Benarkah madu itu manis, maja itu pahit.
Apakah kayu itu benda kaku, sutera itu lemas.
Benarkah batu itu benda mati.
Betulkah kaca itu bening, tembok itu masif tak tembus cahaya.
*
Tentu saja tidak.
Semua yang bisa dilihat, diraba, dicium dan dirasa bukanlah hakekat. Cahaya yang terbias melalui prisma terurai menjadi tujuh. Apakah tujuh warna itu hakikat?
Tidak.
Tujuh warna adalah spektrum panjang gelombang, perbedaan frekuensi, tidak lebih dan tidak kurang.
Namun itulah keterbatasan mata manusia.
Kelemahan mata kita adalah nikmat Allah sebagai indera yang tidak mampu melihat spektrum gelombang dan merasakan getaran frekuensi sebagai getaran. Yang terjadi hanyalah reaksi saraf di selaput jala mata yang menerima getaran dan meneruskan ke pusat syaraf di otak yang menterjemahkan getaran berita syaraf menjadi warna dan bentuk.

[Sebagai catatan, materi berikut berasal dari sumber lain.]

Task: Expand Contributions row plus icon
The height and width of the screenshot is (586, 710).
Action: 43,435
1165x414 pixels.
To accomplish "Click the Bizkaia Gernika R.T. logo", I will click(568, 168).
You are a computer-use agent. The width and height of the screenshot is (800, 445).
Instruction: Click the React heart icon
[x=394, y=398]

Tetapi gelombang cahaya bukanlah warna. Daun yang hijau bukanlah hijau.
Hijau adalah bahasa otak yang menerima getaran syaraf berdasarkan informasi selaput jala dari sejumlah getaran gelombang dengan frekuensi tertentu yang datang ke arah kita setelah ditolak oleh daun yang menerima cahaya.
Warna-warna pada hakikatnya adalah bukan warna.
***
Gula adalah gula. Manisnya gula bukanlah hakikat gula. Untuk yang sehat gula itu manis. Bagi si sakit, syaraf lidahnya memberi isyarat yang berbeda… gula itu pahit. Manis dan pahit adalah bahasa otak, sedangkan gula adalah GULA.

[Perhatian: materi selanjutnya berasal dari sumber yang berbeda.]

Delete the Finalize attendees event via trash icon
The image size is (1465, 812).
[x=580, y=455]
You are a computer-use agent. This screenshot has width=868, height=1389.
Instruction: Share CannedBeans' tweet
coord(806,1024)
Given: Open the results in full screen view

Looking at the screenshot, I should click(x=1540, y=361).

Dinding tembok tidaklah masif. Karena dinding terdiri dari molekul yang terikat dalam ruang kosong antar molekul. Molekul terdiri dari atom yang tergabung dalam ruang antar atom. Sayangnya mata kita amat lemah dan tidak mampu melihat elektron berputar seperti planet di sekeliling matahari. Tembok menjadi masif, karena mata tidak mampu melihat ruang kosong diantara atom dan molekul.
***
Maka seniman menampilkan dunia yang berbeda, karena dunia ini memang tidak seperti yang terlihat. Jika kita melihat langit itu biru, seniman menggambarkan hitam legam bergaris putih atau seperti bulu merak aneka warna.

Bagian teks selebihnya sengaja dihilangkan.